Tanner Green will be the first to admit he doesn't have an overpowering heater. Of course, it would be nice, but his gifts are grittier than an electrifying fastball.
"I can't throw as hard as everyone else down there, so I had to develop more of a location-based pitching style," Green said. "I can't overpower many people."
Pinpoint control and an even-keeled attitude are why Green is a reliable member of the Victoria Generals bullpen this summer. The sidewinder has a team-high 13 appearances, all in relief, for the hottest team in the Texas Collegiate League.
"Tanner has confidence in what he's going to throw," Generals manager Chris Clemons said. "He throws a lot of strikes. His demeanor never changes. You never know if he's striking everyone out or giving up hits.
"He has a great demeanor to be a pitcher. He's very consistent. You know what you're going to get from Tanner Green, and that's why I love putting him out there."
Green has mostly been a late-inning specialist for Clemons. His two-seam fastball might reach the mid-80s, but it's his ability to mix in a change-up and slider, as well as his delivery that consistently fool hitters.
It's a pitching motion he picked up after watching a game on television when he was a 13- or 14-year-old. Green doesn't remember who was playing or whether it was a professional game - all he remembers is the sidearm delivery.
"It was an accident. I was messing around in the outfield," Green recalled. "I saw a guy throwing like that on TV. My coach was like, 'You should try to pitch like that.' I actually pitched that same day and threw like that. It worked out well."
Through 20 1/3 innings, Green has walked just two hitters and sports a tidy 2.21 ERA.
He has been consistent all year, but especially effective over the last five weeks. The last nine times Green has appeared for the Generals, the team has recorded a win.
It was around that June 12 loss to league-leading East Texas that Green, Trace Knoblauch and Patrick Duncan decided to grow mustaches for the summer. The three dub themselves the Mustache Mafia, much to their own amusement.
Knoblauch and Green said the mustaches are a fun way to pass the time during a summer season that can be a grind. Neither man is a mustache expert, but the Generals have played better baseball since the fad began, so nobody is shaving anytime soon.

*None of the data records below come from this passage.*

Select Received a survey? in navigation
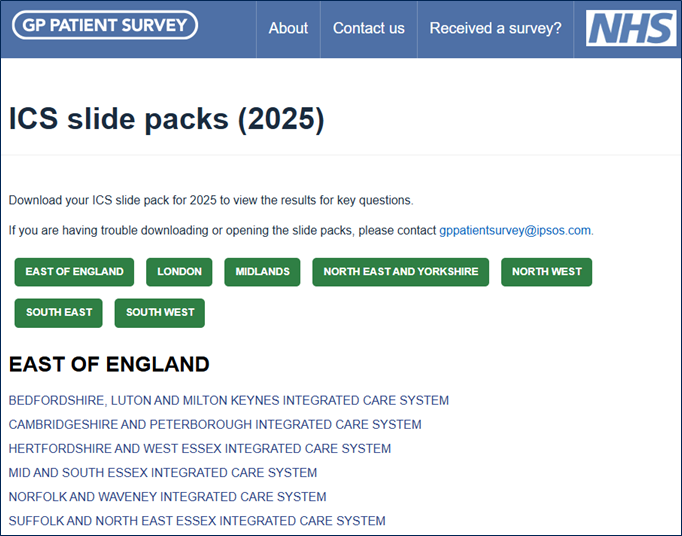The width and height of the screenshot is (682, 536). tap(495, 28)
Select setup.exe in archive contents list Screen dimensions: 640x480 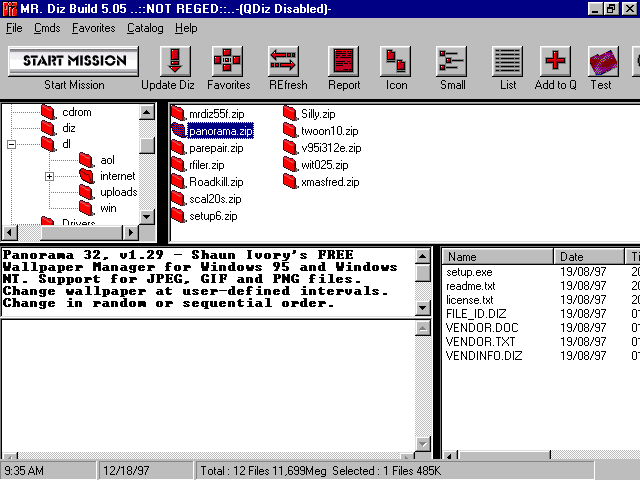point(469,272)
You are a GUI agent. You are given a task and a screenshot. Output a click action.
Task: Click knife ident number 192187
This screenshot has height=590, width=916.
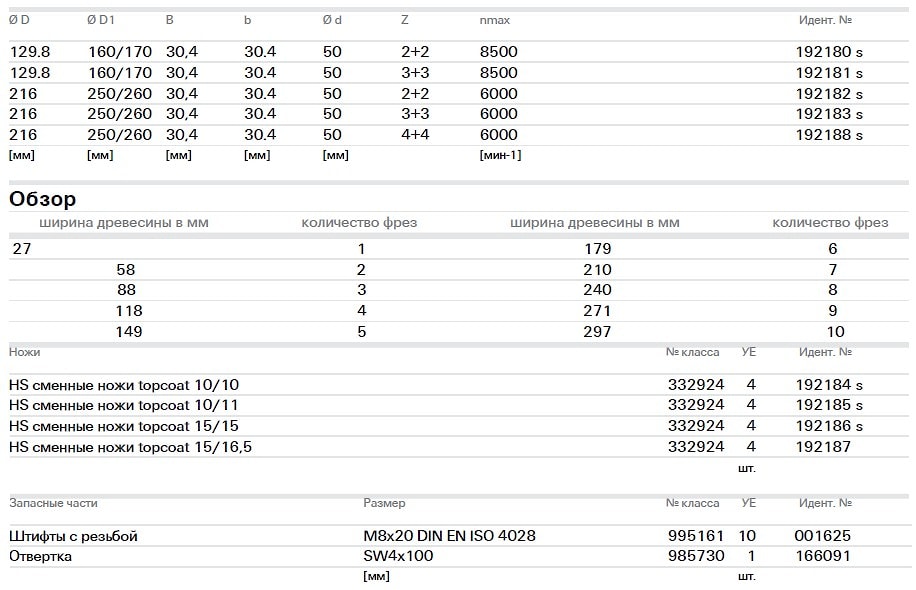pos(822,447)
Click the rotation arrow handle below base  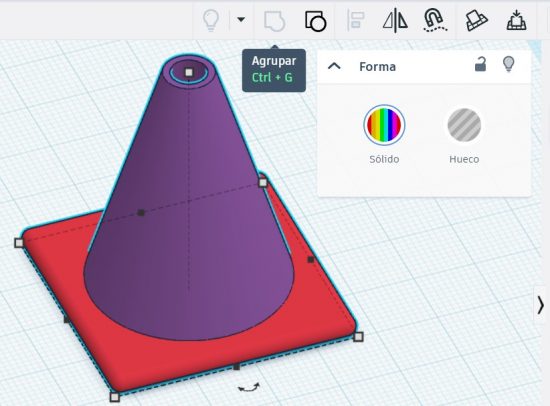248,387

When Green's high school coach, Adam Foster, heard about the mafia, he quipped, "He ain't gonna cut it until they lose. I can promise you that."
Interestingly enough, when Green played under Foster at Georgetown, players were not allowed to have facial or shaggy hair.
Foster, now the head coach, was an assistant under Danny Wallace when Green was there. Green said Foster, James Ellison and Allen Roberts are all men, who have helped him on a baseball journey that took him from Georgetown to Texas A&M-Corpus Christi to a summer in the Crossroads.
"They taught me how to play the game right," Green said of the trio. "They straightened me out when I was in high school and still a kid. They always worked well with me. Any time I had trouble pitching, or anything, they would work me through it."
That is still the case now, but most of the conversations between Green and Foster are about life, family and things beyond baseball.
Foster said Green is the type of man he would like his son to emulate. He credited Green's father, Dee, for raising a man with manners who is willing to work for everything he has.
"He didn't fall far from the tree," Foster said. "His dad is a stand-up guy, who is a gentle and nice guy, willing to do anything for anyone. They have an outstanding father-son relationship. It's definitely one to envy."
Whether it's high school, college or the Texas Collegiate League, Green has been a firefighter out of the bullpen. When his team gets into a tight spot, his coaches can trust him.
This spring, Green had 22 appearances for Texas A&M-Corpus Christi, primarily as a set-up man. He recorded a 4.30 ERA during his sophomore campaign, but consistently threw strikes, walking just four batters in 23 innings.
Ending up in Corpus Christi, playing collegiate baseball is a testament to his work ethic. After graduating from high school in 2010, Green didn't have any firm baseball offers.
"I didn't have anywhere to go," Green said. "I was either going to Angelina (College) or Temple (Junior College) maybe. (Islanders pitching coach Marty Smith) called me in late July and asked if I wanted to come walk-on. I said, 'Sure thing.' I went, made the cut in the fall and made the traveling team my freshman year."
Green has been a key cog in Islanders' wins each of the last two seasons. He's brought that approach north, much to the appreciation of his teammates.
"He's the guy when it's the ninth inning, in a close game, we see him warm up, and you know he's going to come in and throw strikes,' Knoblauch said. "They are not going to hit him hard. He has crazy movement. He makes them beat him.
"We know that when he's in, he's going to throw strikes, and we're going to be ready."
The nine-game win streak when Green pitches might be proof the Generals are certainly ready for the mustached right-hander to take the mound.
His 20th birthday will be on the first night of the TCL playoffs.
Whether Clemons calls him from the bullpen remains to be seen. One thing is certain, if Green does get the call - it might be a gift for him and a win for his team.